▶ **TASK TO CARRY OUT**
Reproduce the listing below in its entirety. Change nothing.

▶ **WORKING DATA**
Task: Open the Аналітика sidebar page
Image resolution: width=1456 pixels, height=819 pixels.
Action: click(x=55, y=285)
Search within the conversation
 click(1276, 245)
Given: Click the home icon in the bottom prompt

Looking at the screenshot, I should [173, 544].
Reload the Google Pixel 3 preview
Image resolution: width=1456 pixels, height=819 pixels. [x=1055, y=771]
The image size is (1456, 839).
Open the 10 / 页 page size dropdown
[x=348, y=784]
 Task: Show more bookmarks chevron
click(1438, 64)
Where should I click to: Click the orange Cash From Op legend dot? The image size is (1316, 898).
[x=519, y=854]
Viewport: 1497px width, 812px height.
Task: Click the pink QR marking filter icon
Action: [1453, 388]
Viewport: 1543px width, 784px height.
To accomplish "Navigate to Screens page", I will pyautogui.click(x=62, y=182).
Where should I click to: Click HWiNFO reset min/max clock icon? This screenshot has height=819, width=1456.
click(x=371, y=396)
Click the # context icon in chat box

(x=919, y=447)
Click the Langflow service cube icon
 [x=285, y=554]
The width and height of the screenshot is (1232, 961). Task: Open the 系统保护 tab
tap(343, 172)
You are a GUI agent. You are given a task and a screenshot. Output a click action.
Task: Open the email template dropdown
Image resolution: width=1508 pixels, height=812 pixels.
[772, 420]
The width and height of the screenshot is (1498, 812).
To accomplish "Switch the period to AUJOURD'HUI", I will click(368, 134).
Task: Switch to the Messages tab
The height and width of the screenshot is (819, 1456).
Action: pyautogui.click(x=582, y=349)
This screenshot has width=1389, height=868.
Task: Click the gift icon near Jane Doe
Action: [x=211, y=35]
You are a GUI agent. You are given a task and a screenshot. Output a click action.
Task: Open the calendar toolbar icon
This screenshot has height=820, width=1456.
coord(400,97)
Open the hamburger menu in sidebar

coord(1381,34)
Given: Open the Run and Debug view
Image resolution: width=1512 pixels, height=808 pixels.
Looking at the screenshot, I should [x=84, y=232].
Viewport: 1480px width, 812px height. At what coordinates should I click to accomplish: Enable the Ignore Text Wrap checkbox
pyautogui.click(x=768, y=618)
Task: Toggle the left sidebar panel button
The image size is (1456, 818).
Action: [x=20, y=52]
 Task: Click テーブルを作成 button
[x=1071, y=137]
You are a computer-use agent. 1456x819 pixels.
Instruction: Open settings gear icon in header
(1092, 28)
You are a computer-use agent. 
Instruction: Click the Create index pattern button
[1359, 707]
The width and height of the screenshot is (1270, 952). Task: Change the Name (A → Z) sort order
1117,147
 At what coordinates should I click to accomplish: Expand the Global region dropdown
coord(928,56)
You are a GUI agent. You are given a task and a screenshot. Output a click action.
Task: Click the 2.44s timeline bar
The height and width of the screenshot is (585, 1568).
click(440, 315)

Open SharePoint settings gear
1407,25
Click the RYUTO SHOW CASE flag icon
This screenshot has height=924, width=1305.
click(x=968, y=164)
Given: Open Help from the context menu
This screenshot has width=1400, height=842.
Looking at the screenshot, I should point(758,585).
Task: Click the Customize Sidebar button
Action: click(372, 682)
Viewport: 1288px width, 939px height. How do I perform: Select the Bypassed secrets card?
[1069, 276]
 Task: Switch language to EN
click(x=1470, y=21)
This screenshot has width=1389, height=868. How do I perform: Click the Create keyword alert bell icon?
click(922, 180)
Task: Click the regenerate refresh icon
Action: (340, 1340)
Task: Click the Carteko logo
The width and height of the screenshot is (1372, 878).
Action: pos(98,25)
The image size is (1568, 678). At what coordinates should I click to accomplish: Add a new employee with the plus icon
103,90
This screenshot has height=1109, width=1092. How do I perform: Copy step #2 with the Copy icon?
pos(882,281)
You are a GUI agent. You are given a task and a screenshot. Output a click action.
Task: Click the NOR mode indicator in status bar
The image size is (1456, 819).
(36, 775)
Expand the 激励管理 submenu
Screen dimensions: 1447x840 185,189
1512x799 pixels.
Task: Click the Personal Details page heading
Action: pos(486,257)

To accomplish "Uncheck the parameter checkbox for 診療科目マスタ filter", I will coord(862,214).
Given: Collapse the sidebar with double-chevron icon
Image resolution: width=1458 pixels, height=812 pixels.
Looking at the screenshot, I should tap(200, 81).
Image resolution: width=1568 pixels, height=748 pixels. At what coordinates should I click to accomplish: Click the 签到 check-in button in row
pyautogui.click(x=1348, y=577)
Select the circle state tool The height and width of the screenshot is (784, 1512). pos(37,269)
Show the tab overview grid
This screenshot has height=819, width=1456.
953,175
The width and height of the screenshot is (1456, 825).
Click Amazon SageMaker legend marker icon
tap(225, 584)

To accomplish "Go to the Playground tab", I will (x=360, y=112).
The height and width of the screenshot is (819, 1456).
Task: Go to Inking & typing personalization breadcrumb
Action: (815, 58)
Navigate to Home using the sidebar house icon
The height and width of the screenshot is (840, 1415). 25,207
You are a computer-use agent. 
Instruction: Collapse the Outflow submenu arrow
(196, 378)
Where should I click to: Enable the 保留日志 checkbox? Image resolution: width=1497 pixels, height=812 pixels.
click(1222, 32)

▶ **TASK ANSWER**
Task: Open the Аналітика sidebar page
Image resolution: width=1456 pixels, height=819 pixels.
Action: click(x=55, y=285)
Search within the conversation
 click(1276, 245)
Given: Click the home icon in the bottom prompt

Looking at the screenshot, I should [173, 544].
Reload the Google Pixel 3 preview
Image resolution: width=1456 pixels, height=819 pixels. [x=1055, y=771]
The image size is (1456, 839).
Open the 10 / 页 page size dropdown
[x=348, y=784]
 Task: Show more bookmarks chevron
click(1438, 64)
Where should I click to: Click the orange Cash From Op legend dot? The image size is (1316, 898).
[x=519, y=854]
Viewport: 1497px width, 812px height.
Task: Click the pink QR marking filter icon
Action: [1453, 388]
Viewport: 1543px width, 784px height.
To accomplish "Navigate to Screens page", I will pyautogui.click(x=62, y=182).
Where should I click to: Click HWiNFO reset min/max clock icon? This screenshot has height=819, width=1456.
click(x=371, y=396)
Click the # context icon in chat box

(x=919, y=447)
Click the Langflow service cube icon
 [x=285, y=554]
The width and height of the screenshot is (1232, 961). Task: Open the 系统保护 tab
tap(343, 172)
You are a GUI agent. You are given a task and a screenshot. Output a click action.
Task: Open the email template dropdown
Image resolution: width=1508 pixels, height=812 pixels.
[772, 420]
The width and height of the screenshot is (1498, 812).
To accomplish "Switch the period to AUJOURD'HUI", I will click(368, 134).
Task: Switch to the Messages tab
The height and width of the screenshot is (819, 1456).
Action: pyautogui.click(x=582, y=349)
This screenshot has width=1389, height=868.
Task: Click the gift icon near Jane Doe
Action: [x=211, y=35]
You are a GUI agent. You are given a task and a screenshot. Output a click action.
Task: Open the calendar toolbar icon
This screenshot has height=820, width=1456.
coord(400,97)
Open the hamburger menu in sidebar

coord(1381,34)
Given: Open the Run and Debug view
Image resolution: width=1512 pixels, height=808 pixels.
Looking at the screenshot, I should [x=84, y=232].
Viewport: 1480px width, 812px height. At what coordinates should I click to accomplish: Enable the Ignore Text Wrap checkbox
pyautogui.click(x=768, y=618)
Task: Toggle the left sidebar panel button
The image size is (1456, 818).
Action: [x=20, y=52]
 Task: Click テーブルを作成 button
[x=1071, y=137]
You are a computer-use agent. 1456x819 pixels.
Instruction: Open settings gear icon in header
(1092, 28)
You are a computer-use agent. 
Instruction: Click the Create index pattern button
[1359, 707]
The width and height of the screenshot is (1270, 952). Task: Change the Name (A → Z) sort order
1117,147
 At what coordinates should I click to accomplish: Expand the Global region dropdown
coord(928,56)
You are a GUI agent. You are given a task and a screenshot. Output a click action.
Task: Click the 2.44s timeline bar
The height and width of the screenshot is (585, 1568).
click(440, 315)

Open SharePoint settings gear
1407,25
Click the RYUTO SHOW CASE flag icon
This screenshot has height=924, width=1305.
click(x=968, y=164)
Given: Open Help from the context menu
This screenshot has width=1400, height=842.
Looking at the screenshot, I should point(758,585).
Task: Click the Customize Sidebar button
Action: click(372, 682)
Viewport: 1288px width, 939px height. How do I perform: Select the Bypassed secrets card?
[1069, 276]
 Task: Switch language to EN
click(x=1470, y=21)
This screenshot has width=1389, height=868. How do I perform: Click the Create keyword alert bell icon?
click(922, 180)
Task: Click the regenerate refresh icon
Action: (340, 1340)
Task: Click the Carteko logo
The width and height of the screenshot is (1372, 878).
Action: pos(98,25)
The image size is (1568, 678). At what coordinates should I click to accomplish: Add a new employee with the plus icon
103,90
This screenshot has height=1109, width=1092. How do I perform: Copy step #2 with the Copy icon?
pos(882,281)
You are a GUI agent. You are given a task and a screenshot. Output a click action.
Task: Click the NOR mode indicator in status bar
The image size is (1456, 819).
(36, 775)
Expand the 激励管理 submenu
Screen dimensions: 1447x840 185,189
1512x799 pixels.
Task: Click the Personal Details page heading
Action: pos(486,257)

To accomplish "Uncheck the parameter checkbox for 診療科目マスタ filter", I will coord(862,214).
Given: Collapse the sidebar with double-chevron icon
Image resolution: width=1458 pixels, height=812 pixels.
Looking at the screenshot, I should tap(200, 81).
Image resolution: width=1568 pixels, height=748 pixels. At what coordinates should I click to accomplish: Click the 签到 check-in button in row
pyautogui.click(x=1348, y=577)
Select the circle state tool The height and width of the screenshot is (784, 1512). pos(37,269)
Show the tab overview grid
This screenshot has height=819, width=1456.
953,175
The width and height of the screenshot is (1456, 825).
Click Amazon SageMaker legend marker icon
tap(225, 584)

To accomplish "Go to the Playground tab", I will (x=360, y=112).
The height and width of the screenshot is (819, 1456).
Task: Go to Inking & typing personalization breadcrumb
Action: (815, 58)
Navigate to Home using the sidebar house icon
The height and width of the screenshot is (840, 1415). 25,207
You are a computer-use agent. 
Instruction: Collapse the Outflow submenu arrow
(196, 378)
Where should I click to: Enable the 保留日志 checkbox? Image resolution: width=1497 pixels, height=812 pixels.
click(1222, 32)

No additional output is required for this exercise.